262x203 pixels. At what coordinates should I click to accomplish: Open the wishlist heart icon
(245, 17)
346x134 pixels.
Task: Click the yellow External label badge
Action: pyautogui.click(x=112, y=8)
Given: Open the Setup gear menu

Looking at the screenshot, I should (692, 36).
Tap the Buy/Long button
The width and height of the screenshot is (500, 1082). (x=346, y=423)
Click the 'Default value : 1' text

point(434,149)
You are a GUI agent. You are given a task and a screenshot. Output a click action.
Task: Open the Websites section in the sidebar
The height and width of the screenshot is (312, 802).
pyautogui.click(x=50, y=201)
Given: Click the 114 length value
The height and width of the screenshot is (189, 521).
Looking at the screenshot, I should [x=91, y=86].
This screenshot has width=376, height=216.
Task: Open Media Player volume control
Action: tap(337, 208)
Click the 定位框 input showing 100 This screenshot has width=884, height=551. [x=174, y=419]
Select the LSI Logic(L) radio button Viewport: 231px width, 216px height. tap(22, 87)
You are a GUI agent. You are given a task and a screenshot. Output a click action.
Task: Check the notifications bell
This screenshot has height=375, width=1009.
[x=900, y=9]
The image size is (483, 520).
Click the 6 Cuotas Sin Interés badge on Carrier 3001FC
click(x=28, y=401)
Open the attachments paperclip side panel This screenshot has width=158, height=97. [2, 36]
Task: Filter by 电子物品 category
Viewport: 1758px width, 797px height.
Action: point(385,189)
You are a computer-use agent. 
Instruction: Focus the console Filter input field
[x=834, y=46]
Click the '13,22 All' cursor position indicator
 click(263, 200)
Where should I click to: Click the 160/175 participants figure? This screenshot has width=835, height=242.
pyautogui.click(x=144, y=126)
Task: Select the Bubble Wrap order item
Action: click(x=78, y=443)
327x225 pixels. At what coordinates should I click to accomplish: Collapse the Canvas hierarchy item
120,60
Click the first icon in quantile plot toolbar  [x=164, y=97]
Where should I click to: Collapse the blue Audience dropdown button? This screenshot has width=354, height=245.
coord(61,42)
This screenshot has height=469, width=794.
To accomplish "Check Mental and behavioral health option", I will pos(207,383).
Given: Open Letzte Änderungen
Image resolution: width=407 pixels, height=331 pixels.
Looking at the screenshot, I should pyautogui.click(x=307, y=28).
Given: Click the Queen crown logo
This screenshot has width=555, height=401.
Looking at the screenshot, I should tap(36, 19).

+ + + +

■ EXERCISE DETAILS: Reproduce verbatim only the segment of the listing bounded by the line containing "Click the 定位框" and the line containing "Task: Check the notifications bell", with both boundary lines included.

■ ANSWER TO THE EXERCISE:
Click the 定位框 input showing 100 This screenshot has width=884, height=551. [x=174, y=419]
Select the LSI Logic(L) radio button Viewport: 231px width, 216px height. tap(22, 87)
You are a GUI agent. You are given a task and a screenshot. Output a click action.
Task: Check the notifications bell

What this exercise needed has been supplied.